Stored data entries:
****************
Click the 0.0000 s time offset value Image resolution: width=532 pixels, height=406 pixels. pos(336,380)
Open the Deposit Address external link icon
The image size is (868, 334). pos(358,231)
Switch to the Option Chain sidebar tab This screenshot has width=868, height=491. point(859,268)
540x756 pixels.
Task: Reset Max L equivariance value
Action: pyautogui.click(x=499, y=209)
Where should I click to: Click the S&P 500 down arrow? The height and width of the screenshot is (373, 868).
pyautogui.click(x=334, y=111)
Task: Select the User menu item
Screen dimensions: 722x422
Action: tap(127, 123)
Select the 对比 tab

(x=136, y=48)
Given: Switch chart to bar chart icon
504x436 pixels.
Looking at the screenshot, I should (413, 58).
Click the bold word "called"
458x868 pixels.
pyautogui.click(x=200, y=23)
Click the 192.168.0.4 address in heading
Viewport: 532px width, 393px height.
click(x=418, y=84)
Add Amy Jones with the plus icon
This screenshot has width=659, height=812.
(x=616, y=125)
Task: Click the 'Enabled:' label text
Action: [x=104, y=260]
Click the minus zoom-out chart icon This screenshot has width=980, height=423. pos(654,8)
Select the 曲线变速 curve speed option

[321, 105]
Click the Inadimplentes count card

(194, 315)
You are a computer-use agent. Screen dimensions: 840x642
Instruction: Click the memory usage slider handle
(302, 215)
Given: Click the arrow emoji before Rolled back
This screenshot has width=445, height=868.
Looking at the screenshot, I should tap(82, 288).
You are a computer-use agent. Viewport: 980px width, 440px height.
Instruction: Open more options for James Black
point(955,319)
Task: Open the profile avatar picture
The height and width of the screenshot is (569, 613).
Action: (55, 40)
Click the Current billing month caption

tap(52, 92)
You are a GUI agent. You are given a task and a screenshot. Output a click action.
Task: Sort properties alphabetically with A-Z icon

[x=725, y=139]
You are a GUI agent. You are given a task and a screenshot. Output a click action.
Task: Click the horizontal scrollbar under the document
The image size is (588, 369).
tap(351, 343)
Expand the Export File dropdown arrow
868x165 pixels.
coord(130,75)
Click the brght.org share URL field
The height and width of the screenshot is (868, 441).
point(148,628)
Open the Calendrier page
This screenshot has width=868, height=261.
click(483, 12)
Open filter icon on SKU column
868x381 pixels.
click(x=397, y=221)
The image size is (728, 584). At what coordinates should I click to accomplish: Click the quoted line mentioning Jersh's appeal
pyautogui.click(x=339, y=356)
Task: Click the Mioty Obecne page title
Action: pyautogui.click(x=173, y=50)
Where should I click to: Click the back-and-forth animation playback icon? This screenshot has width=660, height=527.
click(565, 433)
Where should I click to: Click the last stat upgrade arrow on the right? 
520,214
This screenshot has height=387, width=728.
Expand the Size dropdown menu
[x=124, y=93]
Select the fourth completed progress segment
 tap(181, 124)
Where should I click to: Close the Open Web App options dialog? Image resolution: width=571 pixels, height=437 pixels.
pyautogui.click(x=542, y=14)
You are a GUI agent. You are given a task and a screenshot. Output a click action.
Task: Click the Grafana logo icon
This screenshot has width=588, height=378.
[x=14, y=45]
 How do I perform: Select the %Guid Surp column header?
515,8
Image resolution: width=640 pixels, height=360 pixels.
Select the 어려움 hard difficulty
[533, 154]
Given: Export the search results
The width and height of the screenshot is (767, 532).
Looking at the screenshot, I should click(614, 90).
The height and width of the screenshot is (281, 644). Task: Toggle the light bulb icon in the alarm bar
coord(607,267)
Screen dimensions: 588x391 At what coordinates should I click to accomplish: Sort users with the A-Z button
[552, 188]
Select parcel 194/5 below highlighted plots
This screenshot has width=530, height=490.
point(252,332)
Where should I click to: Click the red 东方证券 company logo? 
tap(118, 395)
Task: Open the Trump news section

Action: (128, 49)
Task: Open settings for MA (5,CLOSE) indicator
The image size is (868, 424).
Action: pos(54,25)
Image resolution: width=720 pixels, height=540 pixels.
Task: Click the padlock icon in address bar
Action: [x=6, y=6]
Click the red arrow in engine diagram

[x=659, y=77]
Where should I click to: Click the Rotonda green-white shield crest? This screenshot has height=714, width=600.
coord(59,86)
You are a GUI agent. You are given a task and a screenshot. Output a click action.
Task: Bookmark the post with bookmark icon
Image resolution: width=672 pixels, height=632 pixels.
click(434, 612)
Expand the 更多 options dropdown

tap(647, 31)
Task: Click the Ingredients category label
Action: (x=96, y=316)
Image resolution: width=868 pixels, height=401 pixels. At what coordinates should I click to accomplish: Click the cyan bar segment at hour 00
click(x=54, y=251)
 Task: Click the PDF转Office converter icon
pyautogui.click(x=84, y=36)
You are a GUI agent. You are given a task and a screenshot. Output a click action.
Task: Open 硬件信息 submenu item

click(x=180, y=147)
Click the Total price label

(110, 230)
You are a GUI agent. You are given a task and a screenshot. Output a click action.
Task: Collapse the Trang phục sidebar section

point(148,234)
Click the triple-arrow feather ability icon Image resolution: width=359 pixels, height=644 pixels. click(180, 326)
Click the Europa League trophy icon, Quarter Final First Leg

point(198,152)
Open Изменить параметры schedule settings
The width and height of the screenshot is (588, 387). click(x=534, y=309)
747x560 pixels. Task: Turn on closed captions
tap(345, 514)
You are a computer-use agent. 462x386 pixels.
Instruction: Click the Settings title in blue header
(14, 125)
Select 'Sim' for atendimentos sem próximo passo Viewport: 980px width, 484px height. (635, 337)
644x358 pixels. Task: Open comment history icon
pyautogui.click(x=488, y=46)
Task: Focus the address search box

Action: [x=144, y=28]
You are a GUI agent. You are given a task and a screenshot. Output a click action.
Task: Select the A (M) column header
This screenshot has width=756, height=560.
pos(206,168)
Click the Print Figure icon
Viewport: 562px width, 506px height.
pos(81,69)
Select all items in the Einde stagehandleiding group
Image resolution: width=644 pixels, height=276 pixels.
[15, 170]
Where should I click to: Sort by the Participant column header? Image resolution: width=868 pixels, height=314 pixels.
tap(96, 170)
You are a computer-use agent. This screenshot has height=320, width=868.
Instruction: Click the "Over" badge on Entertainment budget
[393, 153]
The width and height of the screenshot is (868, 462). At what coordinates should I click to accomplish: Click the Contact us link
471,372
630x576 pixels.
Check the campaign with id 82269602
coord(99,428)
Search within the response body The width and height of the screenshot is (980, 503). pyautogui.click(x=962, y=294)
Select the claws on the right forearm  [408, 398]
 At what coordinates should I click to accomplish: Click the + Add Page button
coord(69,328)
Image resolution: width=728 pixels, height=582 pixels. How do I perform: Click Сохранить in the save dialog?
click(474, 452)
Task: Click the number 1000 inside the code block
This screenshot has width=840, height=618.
****************
• _Directions for this task_: Write out each entry again, leaving every word as it is.

• _Your solution_:
Click the 0.0000 s time offset value Image resolution: width=532 pixels, height=406 pixels. pos(336,380)
Open the Deposit Address external link icon
The image size is (868, 334). pos(358,231)
Switch to the Option Chain sidebar tab This screenshot has width=868, height=491. point(859,268)
540x756 pixels.
Task: Reset Max L equivariance value
Action: pyautogui.click(x=499, y=209)
Where should I click to: Click the S&P 500 down arrow? The height and width of the screenshot is (373, 868).
pyautogui.click(x=334, y=111)
Task: Select the User menu item
Screen dimensions: 722x422
Action: tap(127, 123)
Select the 对比 tab

(x=136, y=48)
Given: Switch chart to bar chart icon
504x436 pixels.
Looking at the screenshot, I should (413, 58).
Click the bold word "called"
458x868 pixels.
pyautogui.click(x=200, y=23)
Click the 192.168.0.4 address in heading
Viewport: 532px width, 393px height.
click(x=418, y=84)
Add Amy Jones with the plus icon
This screenshot has width=659, height=812.
(x=616, y=125)
Task: Click the 'Enabled:' label text
Action: [x=104, y=260]
Click the minus zoom-out chart icon This screenshot has width=980, height=423. pos(654,8)
Select the 曲线变速 curve speed option

[321, 105]
Click the Inadimplentes count card

(194, 315)
You are a computer-use agent. Screen dimensions: 840x642
Instruction: Click the memory usage slider handle
(302, 215)
Given: Click the arrow emoji before Rolled back
This screenshot has width=445, height=868.
Looking at the screenshot, I should tap(82, 288).
You are a computer-use agent. Viewport: 980px width, 440px height.
Instruction: Open more options for James Black
point(955,319)
Task: Open the profile avatar picture
The height and width of the screenshot is (569, 613).
Action: (55, 40)
Click the Current billing month caption

tap(52, 92)
You are a GUI agent. You are given a task and a screenshot. Output a click action.
Task: Sort properties alphabetically with A-Z icon

[x=725, y=139]
You are a GUI agent. You are given a task and a screenshot. Output a click action.
Task: Click the horizontal scrollbar under the document
The image size is (588, 369).
tap(351, 343)
Expand the Export File dropdown arrow
868x165 pixels.
coord(130,75)
Click the brght.org share URL field
The height and width of the screenshot is (868, 441).
point(148,628)
Open the Calendrier page
This screenshot has width=868, height=261.
click(483, 12)
Open filter icon on SKU column
868x381 pixels.
click(x=397, y=221)
The image size is (728, 584). At what coordinates should I click to accomplish: Click the quoted line mentioning Jersh's appeal
pyautogui.click(x=339, y=356)
Task: Click the Mioty Obecne page title
Action: pyautogui.click(x=173, y=50)
Where should I click to: Click the back-and-forth animation playback icon? This screenshot has width=660, height=527.
click(565, 433)
Where should I click to: Click the last stat upgrade arrow on the right? 
520,214
This screenshot has height=387, width=728.
Expand the Size dropdown menu
[x=124, y=93]
Select the fourth completed progress segment
 tap(181, 124)
Where should I click to: Close the Open Web App options dialog? Image resolution: width=571 pixels, height=437 pixels.
pyautogui.click(x=542, y=14)
You are a GUI agent. You are given a task and a screenshot. Output a click action.
Task: Click the Grafana logo icon
This screenshot has width=588, height=378.
[x=14, y=45]
 How do I perform: Select the %Guid Surp column header?
515,8
Image resolution: width=640 pixels, height=360 pixels.
Select the 어려움 hard difficulty
[533, 154]
Given: Export the search results
The width and height of the screenshot is (767, 532).
Looking at the screenshot, I should click(614, 90).
The height and width of the screenshot is (281, 644). Task: Toggle the light bulb icon in the alarm bar
coord(607,267)
Screen dimensions: 588x391 At what coordinates should I click to accomplish: Sort users with the A-Z button
[552, 188]
Select parcel 194/5 below highlighted plots
This screenshot has width=530, height=490.
point(252,332)
Where should I click to: Click the red 东方证券 company logo? 
tap(118, 395)
Task: Open the Trump news section

Action: (128, 49)
Task: Open settings for MA (5,CLOSE) indicator
The image size is (868, 424).
Action: pos(54,25)
Image resolution: width=720 pixels, height=540 pixels.
Task: Click the padlock icon in address bar
Action: [x=6, y=6]
Click the red arrow in engine diagram

[x=659, y=77]
Where should I click to: Click the Rotonda green-white shield crest? This screenshot has height=714, width=600.
coord(59,86)
You are a GUI agent. You are given a task and a screenshot. Output a click action.
Task: Bookmark the post with bookmark icon
Image resolution: width=672 pixels, height=632 pixels.
click(434, 612)
Expand the 更多 options dropdown

tap(647, 31)
Task: Click the Ingredients category label
Action: (x=96, y=316)
Image resolution: width=868 pixels, height=401 pixels. At what coordinates should I click to accomplish: Click the cyan bar segment at hour 00
click(x=54, y=251)
 Task: Click the PDF转Office converter icon
pyautogui.click(x=84, y=36)
You are a GUI agent. You are given a task and a screenshot. Output a click action.
Task: Open 硬件信息 submenu item

click(x=180, y=147)
Click the Total price label

(110, 230)
You are a GUI agent. You are given a task and a screenshot. Output a click action.
Task: Collapse the Trang phục sidebar section

point(148,234)
Click the triple-arrow feather ability icon Image resolution: width=359 pixels, height=644 pixels. click(180, 326)
Click the Europa League trophy icon, Quarter Final First Leg

point(198,152)
Open Изменить параметры schedule settings
The width and height of the screenshot is (588, 387). click(x=534, y=309)
747x560 pixels. Task: Turn on closed captions
tap(345, 514)
You are a computer-use agent. 462x386 pixels.
Instruction: Click the Settings title in blue header
(14, 125)
Select 'Sim' for atendimentos sem próximo passo Viewport: 980px width, 484px height. (635, 337)
644x358 pixels. Task: Open comment history icon
pyautogui.click(x=488, y=46)
Task: Focus the address search box

Action: [x=144, y=28]
You are a GUI agent. You are given a task and a screenshot. Output a click action.
Task: Select the A (M) column header
This screenshot has width=756, height=560.
pos(206,168)
Click the Print Figure icon
Viewport: 562px width, 506px height.
pos(81,69)
Select all items in the Einde stagehandleiding group
Image resolution: width=644 pixels, height=276 pixels.
[15, 170]
Where should I click to: Sort by the Participant column header? Image resolution: width=868 pixels, height=314 pixels.
tap(96, 170)
You are a computer-use agent. This screenshot has height=320, width=868.
Instruction: Click the "Over" badge on Entertainment budget
[393, 153]
The width and height of the screenshot is (868, 462). At what coordinates should I click to accomplish: Click the Contact us link
471,372
630x576 pixels.
Check the campaign with id 82269602
coord(99,428)
Search within the response body The width and height of the screenshot is (980, 503). pyautogui.click(x=962, y=294)
Select the claws on the right forearm  [408, 398]
 At what coordinates should I click to accomplish: Click the + Add Page button
coord(69,328)
Image resolution: width=728 pixels, height=582 pixels. How do I perform: Click Сохранить in the save dialog?
click(474, 452)
Task: Click the number 1000 inside the code block
This screenshot has width=840, height=618.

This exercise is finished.